DO THIS: Copy out the material below word for word, starting at its very first line and ending after the line that contains "Action: pos(579,404)".

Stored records
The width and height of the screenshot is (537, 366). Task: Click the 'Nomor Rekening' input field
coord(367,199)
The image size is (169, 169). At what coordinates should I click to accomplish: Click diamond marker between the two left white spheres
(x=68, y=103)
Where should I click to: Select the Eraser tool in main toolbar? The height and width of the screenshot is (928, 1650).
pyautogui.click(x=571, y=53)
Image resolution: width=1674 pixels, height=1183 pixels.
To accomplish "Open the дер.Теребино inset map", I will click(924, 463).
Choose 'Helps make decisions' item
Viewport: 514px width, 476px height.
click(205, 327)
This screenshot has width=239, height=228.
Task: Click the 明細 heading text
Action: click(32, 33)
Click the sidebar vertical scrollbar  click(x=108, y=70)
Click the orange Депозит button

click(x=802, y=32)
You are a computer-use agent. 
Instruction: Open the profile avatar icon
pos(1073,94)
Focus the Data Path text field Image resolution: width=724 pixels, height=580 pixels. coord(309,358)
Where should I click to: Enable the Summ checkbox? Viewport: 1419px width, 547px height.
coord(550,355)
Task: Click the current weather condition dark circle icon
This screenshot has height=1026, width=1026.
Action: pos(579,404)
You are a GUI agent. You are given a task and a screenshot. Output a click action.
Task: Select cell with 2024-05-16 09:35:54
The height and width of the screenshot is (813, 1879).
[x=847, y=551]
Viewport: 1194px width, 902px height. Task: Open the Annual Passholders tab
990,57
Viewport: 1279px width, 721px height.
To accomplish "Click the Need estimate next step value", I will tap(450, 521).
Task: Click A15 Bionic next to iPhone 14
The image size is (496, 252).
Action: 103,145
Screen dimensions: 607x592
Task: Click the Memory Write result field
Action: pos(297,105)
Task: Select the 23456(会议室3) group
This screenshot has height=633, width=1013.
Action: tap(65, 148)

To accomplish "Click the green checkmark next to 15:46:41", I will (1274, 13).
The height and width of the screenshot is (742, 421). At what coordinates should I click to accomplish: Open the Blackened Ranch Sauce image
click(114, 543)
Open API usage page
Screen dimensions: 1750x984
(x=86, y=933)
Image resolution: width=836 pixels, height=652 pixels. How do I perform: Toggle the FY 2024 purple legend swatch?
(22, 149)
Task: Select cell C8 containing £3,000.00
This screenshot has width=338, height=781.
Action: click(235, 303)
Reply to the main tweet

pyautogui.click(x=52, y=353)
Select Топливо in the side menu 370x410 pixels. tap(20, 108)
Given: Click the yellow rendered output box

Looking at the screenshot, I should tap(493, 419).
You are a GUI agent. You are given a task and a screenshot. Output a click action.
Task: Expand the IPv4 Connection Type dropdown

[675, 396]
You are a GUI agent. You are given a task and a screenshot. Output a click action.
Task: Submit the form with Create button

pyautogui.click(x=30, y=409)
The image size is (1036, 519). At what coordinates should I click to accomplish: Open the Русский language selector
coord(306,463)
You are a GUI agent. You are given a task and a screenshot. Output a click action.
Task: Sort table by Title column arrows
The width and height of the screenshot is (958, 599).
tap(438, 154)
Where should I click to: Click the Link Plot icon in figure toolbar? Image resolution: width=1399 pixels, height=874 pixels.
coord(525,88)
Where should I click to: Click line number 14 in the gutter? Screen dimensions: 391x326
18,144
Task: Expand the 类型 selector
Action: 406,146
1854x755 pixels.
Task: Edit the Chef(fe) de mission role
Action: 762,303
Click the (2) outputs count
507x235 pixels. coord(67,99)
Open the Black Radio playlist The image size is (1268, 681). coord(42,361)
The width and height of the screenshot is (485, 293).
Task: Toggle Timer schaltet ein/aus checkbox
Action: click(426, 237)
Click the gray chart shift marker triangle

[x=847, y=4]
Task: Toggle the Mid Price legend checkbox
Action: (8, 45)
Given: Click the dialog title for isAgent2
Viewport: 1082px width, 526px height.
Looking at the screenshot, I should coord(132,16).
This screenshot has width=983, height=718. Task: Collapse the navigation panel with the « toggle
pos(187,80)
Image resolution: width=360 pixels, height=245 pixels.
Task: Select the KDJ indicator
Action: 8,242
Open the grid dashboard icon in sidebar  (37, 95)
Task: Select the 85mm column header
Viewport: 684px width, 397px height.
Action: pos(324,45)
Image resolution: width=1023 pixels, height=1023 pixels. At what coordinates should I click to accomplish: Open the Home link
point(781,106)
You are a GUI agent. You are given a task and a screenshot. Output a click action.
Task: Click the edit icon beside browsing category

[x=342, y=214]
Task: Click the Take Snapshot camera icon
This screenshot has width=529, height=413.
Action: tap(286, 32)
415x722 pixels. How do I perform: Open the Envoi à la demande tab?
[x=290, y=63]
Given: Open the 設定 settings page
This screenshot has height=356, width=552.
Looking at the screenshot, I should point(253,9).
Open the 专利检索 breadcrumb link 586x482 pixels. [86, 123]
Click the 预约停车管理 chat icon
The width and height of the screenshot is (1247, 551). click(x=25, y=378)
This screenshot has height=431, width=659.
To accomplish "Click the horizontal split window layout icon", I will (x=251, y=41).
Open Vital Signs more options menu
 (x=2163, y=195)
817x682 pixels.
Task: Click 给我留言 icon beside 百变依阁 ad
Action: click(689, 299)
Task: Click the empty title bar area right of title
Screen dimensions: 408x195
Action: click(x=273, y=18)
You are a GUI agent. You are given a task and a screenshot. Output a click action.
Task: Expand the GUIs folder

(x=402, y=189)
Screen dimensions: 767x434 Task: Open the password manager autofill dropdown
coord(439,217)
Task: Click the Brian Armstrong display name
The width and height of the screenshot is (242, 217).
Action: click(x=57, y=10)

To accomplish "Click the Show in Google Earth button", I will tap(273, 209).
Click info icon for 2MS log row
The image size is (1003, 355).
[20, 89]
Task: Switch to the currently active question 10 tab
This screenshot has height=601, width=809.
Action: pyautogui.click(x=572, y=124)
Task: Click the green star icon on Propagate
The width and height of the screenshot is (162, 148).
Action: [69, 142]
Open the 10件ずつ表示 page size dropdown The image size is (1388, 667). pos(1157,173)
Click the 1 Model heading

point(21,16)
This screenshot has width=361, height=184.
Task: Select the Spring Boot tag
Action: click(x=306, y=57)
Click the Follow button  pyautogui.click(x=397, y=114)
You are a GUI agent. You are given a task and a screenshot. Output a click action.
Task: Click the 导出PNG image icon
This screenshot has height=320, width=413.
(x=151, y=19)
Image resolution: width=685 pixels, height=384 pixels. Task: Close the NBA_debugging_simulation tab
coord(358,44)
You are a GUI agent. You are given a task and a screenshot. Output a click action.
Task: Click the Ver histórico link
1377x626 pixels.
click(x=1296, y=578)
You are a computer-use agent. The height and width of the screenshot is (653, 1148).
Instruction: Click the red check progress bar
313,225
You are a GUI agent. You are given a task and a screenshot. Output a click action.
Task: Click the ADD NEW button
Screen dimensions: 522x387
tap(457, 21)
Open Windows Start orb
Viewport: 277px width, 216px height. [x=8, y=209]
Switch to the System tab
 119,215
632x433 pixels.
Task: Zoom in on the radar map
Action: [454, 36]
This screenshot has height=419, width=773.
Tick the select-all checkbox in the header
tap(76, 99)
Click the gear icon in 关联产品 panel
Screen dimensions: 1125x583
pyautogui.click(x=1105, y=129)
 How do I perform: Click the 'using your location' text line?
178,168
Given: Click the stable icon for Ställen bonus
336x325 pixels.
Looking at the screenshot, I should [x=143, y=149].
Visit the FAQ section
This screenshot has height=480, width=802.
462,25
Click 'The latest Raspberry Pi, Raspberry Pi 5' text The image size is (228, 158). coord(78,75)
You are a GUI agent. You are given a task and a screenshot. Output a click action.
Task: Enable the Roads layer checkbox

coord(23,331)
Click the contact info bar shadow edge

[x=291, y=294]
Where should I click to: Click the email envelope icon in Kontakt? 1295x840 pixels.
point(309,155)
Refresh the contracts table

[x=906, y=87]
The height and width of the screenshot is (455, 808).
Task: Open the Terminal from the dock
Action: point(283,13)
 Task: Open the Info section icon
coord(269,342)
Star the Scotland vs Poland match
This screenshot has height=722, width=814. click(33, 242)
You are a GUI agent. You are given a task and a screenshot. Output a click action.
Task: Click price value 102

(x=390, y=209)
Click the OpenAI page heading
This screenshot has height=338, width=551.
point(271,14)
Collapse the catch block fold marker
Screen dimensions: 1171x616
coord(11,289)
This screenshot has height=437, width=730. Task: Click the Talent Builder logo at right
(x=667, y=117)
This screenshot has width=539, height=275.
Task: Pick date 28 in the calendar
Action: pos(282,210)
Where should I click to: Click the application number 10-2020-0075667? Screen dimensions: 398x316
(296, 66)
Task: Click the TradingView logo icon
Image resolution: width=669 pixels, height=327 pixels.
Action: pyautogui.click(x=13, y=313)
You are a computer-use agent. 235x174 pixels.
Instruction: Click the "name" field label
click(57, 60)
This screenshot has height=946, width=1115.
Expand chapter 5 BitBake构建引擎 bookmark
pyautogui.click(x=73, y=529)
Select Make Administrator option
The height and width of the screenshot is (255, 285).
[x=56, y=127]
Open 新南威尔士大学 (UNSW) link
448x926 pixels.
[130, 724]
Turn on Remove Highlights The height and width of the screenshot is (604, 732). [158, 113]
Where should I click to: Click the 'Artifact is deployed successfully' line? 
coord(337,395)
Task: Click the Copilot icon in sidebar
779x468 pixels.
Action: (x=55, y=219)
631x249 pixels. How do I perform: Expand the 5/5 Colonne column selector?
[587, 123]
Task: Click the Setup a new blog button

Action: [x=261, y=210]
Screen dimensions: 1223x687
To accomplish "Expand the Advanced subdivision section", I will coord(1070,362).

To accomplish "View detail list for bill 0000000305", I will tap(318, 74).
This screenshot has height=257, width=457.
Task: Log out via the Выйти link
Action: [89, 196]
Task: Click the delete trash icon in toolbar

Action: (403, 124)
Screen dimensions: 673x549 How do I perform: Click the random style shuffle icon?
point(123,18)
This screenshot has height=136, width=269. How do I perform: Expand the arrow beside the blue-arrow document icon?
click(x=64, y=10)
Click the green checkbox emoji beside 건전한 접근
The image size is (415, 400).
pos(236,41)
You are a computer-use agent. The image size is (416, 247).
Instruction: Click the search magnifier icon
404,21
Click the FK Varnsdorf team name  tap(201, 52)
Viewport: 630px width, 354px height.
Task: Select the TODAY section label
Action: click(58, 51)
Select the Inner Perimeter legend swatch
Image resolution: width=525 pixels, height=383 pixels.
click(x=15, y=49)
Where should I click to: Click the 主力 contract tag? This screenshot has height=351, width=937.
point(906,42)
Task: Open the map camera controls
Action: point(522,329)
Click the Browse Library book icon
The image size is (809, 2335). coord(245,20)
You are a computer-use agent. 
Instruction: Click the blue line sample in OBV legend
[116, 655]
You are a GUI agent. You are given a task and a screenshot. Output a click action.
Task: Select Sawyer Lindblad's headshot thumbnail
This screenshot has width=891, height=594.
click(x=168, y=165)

REPLY TO THE TASK:
The width and height of the screenshot is (537, 366). Task: Click the 'Nomor Rekening' input field
coord(367,199)
The image size is (169, 169). At what coordinates should I click to accomplish: Click diamond marker between the two left white spheres
(x=68, y=103)
Where should I click to: Select the Eraser tool in main toolbar? The height and width of the screenshot is (928, 1650).
pyautogui.click(x=571, y=53)
Image resolution: width=1674 pixels, height=1183 pixels.
To accomplish "Open the дер.Теребино inset map", I will click(924, 463).
Choose 'Helps make decisions' item
Viewport: 514px width, 476px height.
click(205, 327)
This screenshot has width=239, height=228.
Task: Click the 明細 heading text
Action: click(32, 33)
Click the sidebar vertical scrollbar  click(x=108, y=70)
Click the orange Депозит button

click(x=802, y=32)
You are a computer-use agent. 
Instruction: Open the profile avatar icon
pos(1073,94)
Focus the Data Path text field Image resolution: width=724 pixels, height=580 pixels. coord(309,358)
Where should I click to: Enable the Summ checkbox? Viewport: 1419px width, 547px height.
coord(550,355)
Task: Click the current weather condition dark circle icon
This screenshot has height=1026, width=1026.
Action: pos(579,404)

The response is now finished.